(Word and element locating data)

• • • • •

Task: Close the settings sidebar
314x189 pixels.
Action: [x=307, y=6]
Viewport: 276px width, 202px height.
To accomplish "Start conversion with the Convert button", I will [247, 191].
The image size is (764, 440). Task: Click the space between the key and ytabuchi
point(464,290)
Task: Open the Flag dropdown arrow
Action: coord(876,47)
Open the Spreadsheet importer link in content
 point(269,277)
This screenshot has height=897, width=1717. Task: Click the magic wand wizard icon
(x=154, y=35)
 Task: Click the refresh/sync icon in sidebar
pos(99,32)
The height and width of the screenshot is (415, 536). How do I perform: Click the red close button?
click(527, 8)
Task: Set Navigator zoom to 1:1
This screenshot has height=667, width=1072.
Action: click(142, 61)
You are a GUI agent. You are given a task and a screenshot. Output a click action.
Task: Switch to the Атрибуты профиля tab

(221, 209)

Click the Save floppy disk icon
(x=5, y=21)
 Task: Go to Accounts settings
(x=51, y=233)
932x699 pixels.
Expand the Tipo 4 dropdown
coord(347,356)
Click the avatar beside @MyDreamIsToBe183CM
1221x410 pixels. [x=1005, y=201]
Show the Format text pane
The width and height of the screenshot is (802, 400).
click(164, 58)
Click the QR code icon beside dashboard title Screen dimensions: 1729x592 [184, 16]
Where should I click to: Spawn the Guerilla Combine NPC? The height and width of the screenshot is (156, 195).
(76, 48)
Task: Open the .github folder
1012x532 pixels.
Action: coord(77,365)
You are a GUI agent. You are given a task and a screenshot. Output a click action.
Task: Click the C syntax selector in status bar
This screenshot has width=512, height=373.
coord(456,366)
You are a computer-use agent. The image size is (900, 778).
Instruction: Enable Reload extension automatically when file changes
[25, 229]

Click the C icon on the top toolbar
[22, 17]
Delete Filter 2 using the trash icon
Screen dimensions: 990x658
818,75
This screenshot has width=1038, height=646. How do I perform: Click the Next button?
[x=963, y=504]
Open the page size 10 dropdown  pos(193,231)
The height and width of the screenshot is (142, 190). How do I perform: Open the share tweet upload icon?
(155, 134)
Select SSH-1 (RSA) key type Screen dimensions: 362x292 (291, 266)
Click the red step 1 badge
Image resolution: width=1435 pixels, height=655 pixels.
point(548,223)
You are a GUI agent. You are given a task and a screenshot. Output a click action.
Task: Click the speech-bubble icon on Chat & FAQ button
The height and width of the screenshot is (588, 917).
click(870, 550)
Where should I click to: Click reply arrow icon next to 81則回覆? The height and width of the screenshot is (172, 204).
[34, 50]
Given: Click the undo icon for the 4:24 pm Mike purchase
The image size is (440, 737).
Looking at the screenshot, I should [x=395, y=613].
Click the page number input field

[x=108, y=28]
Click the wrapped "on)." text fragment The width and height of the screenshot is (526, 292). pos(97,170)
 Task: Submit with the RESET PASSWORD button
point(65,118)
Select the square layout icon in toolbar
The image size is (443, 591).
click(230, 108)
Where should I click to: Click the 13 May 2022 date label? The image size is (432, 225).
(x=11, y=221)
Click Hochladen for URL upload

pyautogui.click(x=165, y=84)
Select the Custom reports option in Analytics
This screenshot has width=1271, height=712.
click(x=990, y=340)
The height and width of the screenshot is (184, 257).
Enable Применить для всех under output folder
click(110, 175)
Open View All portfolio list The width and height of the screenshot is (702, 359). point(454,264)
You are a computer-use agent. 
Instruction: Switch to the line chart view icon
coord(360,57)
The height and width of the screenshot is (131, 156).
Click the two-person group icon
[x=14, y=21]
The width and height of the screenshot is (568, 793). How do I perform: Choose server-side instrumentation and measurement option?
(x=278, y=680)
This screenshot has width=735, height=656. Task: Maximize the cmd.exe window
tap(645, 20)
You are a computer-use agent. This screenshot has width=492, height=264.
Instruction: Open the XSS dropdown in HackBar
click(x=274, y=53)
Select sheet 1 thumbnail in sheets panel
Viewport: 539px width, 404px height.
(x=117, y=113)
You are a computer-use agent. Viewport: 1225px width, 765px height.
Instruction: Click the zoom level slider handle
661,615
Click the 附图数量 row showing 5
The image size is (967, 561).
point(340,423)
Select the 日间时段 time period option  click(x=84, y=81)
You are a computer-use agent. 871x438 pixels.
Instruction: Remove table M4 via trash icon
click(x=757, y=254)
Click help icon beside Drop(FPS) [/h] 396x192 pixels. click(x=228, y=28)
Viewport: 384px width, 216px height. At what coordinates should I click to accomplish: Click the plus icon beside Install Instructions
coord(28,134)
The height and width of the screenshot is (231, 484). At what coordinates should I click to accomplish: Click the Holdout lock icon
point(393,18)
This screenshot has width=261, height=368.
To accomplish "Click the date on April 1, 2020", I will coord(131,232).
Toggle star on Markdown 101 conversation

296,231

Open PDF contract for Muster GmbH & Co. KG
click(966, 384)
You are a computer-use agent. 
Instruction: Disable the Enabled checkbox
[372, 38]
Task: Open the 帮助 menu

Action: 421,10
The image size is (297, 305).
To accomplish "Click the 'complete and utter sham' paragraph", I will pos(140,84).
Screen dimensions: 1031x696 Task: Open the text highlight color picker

• • • • •

EXERCISE REQUIREMENTS =>
Put each line from the start of the rows through the line containing "(x=154, y=35)", inclusive, into a Markdown table with the columns Number and Line. Leave out blank lines.

SOLVED EXERCISE =>
| Number | Line |
|---|---|
| 1 | Task: Close the settings sidebar |
| 2 | 314x189 pixels. |
| 3 | Action: [x=307, y=6] |
| 4 | Viewport: 276px width, 202px height. |
| 5 | To accomplish "Start conversion with the Convert button", I will [247, 191]. |
| 6 | The image size is (764, 440). Task: Click the space between the key and ytabuchi |
| 7 | point(464,290) |
| 8 | Task: Open the Flag dropdown arrow |
| 9 | Action: coord(876,47) |
| 10 | Open the Spreadsheet importer link in content |
| 11 |  point(269,277) |
| 12 | This screenshot has height=897, width=1717. Task: Click the magic wand wizard icon |
| 13 | (x=154, y=35) |